---------- Dataset
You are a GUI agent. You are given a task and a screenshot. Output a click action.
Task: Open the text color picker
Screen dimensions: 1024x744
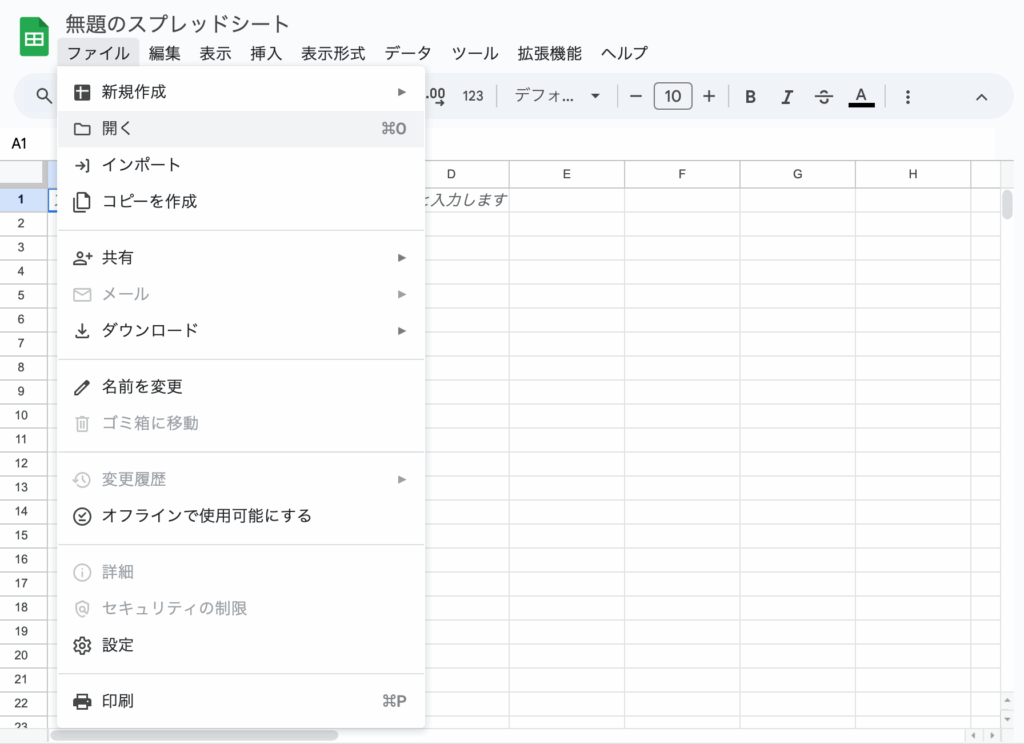[x=860, y=96]
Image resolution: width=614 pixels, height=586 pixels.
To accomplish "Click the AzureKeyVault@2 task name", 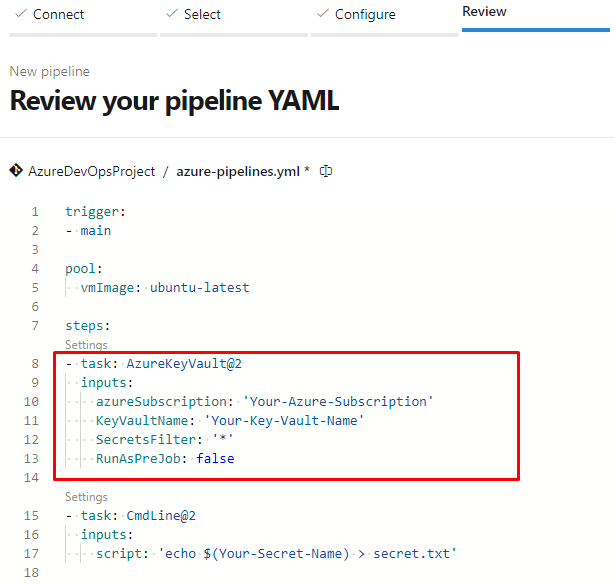I will coord(183,364).
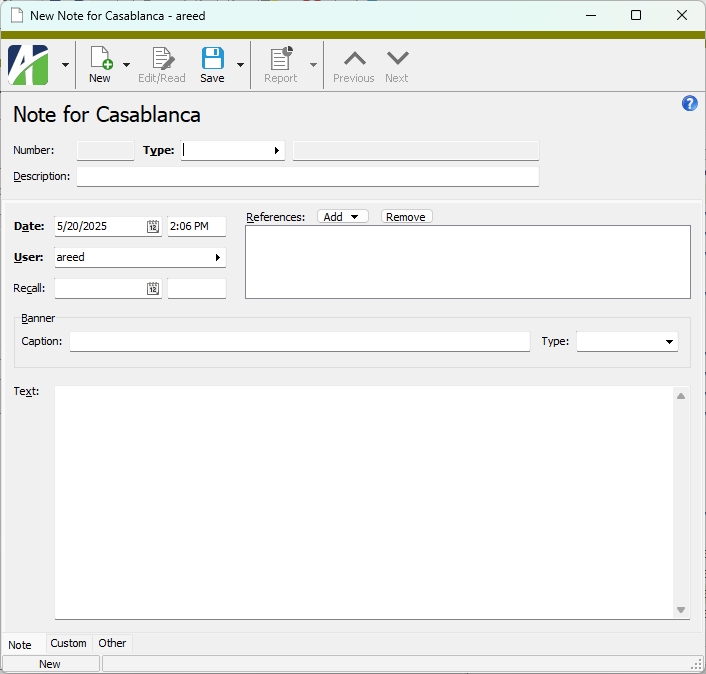Open the New button dropdown arrow
This screenshot has width=706, height=674.
coord(127,66)
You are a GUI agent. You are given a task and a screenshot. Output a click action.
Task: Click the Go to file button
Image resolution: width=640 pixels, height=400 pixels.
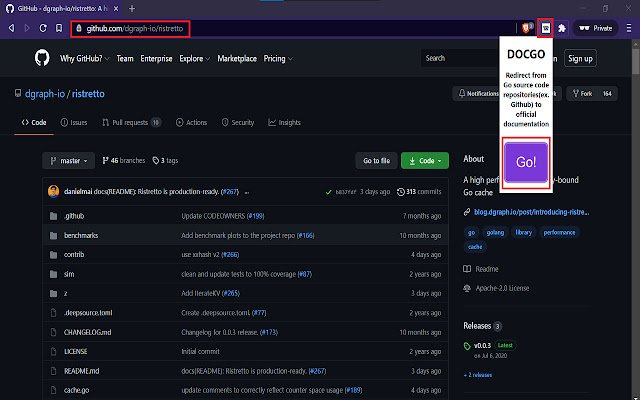(376, 160)
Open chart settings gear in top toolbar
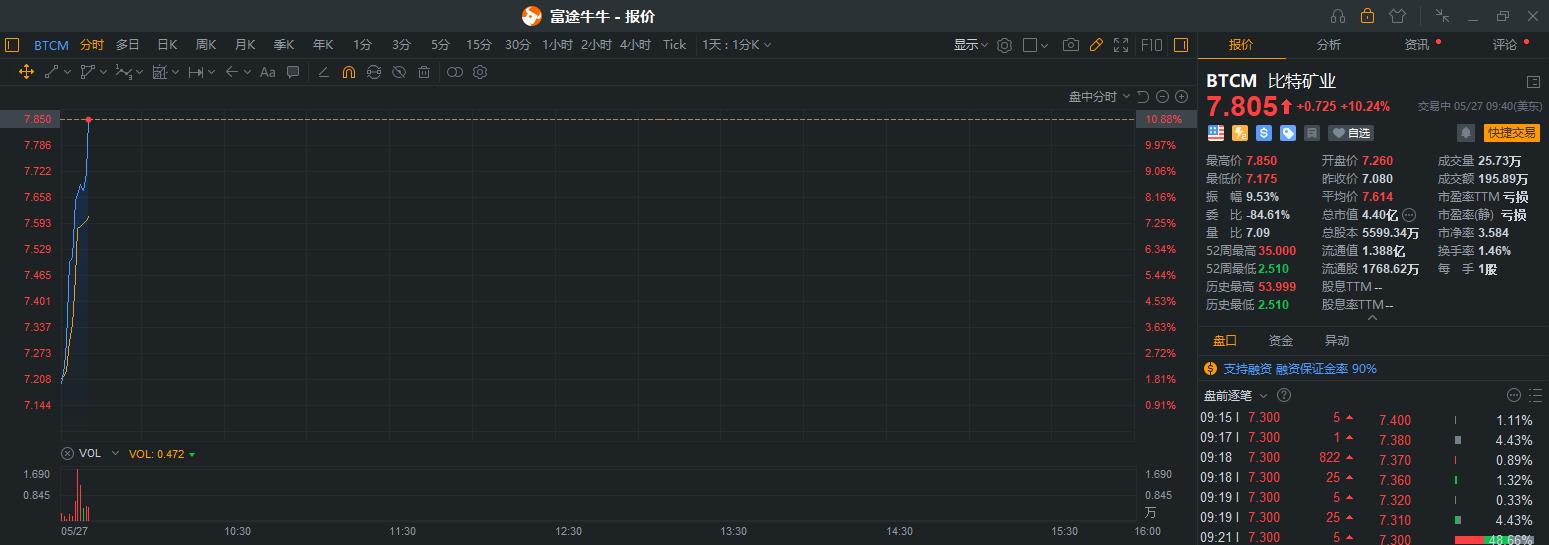Screen dimensions: 1549x545 tap(1004, 45)
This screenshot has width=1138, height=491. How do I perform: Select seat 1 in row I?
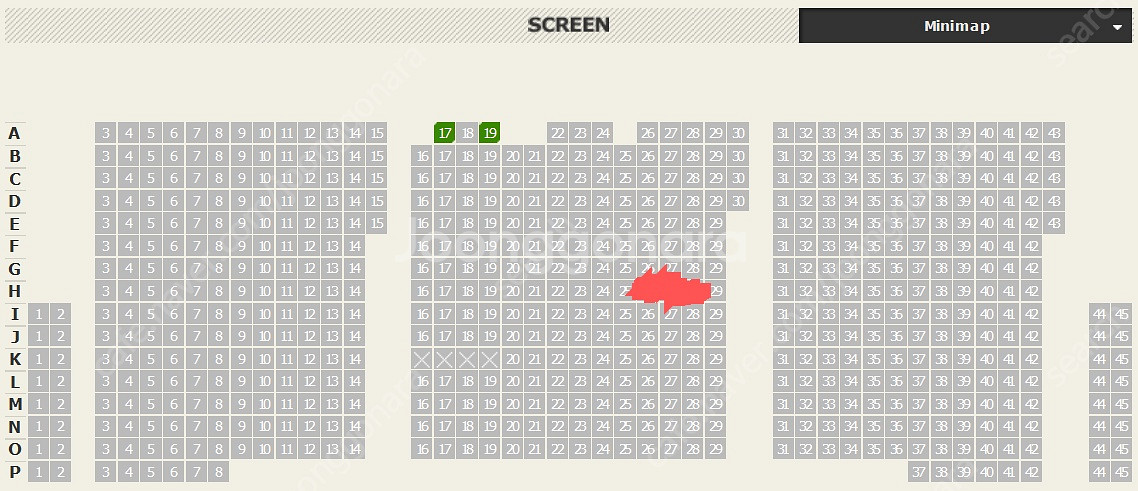38,314
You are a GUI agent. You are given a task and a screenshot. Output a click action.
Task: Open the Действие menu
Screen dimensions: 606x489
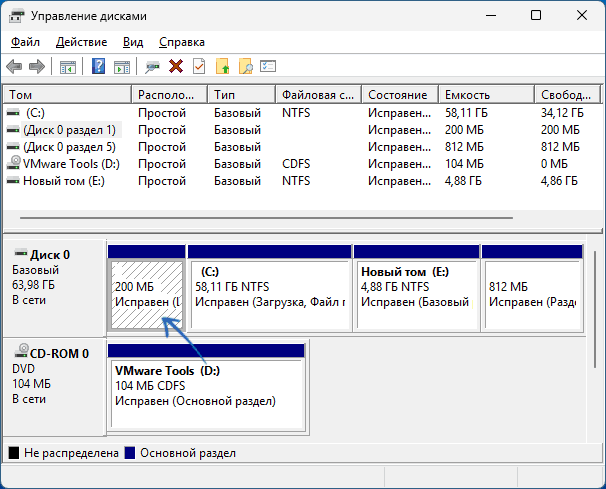(x=81, y=42)
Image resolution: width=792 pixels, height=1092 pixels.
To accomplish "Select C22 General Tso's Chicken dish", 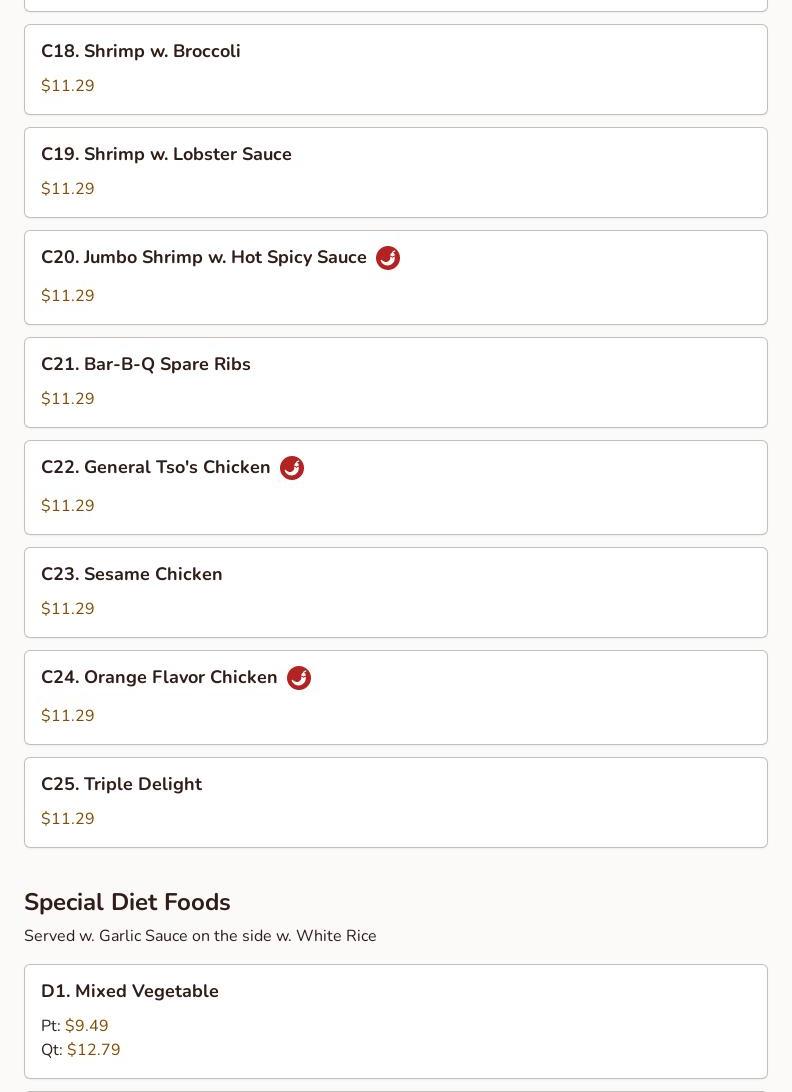I will (x=396, y=488).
--------------------
▸ About this exercise: From the first line above down to the line with "Image resolution: width=614", reproduce every line and no others, omitting pictures.

▸ Exercise answer:
You are a GUI agent. You are given a task and a screenshot. Output a click action.
Task: Open the text color picker
Screen dimensions: 1024x744
[x=860, y=96]
Image resolution: width=614 pixels, height=586 pixels.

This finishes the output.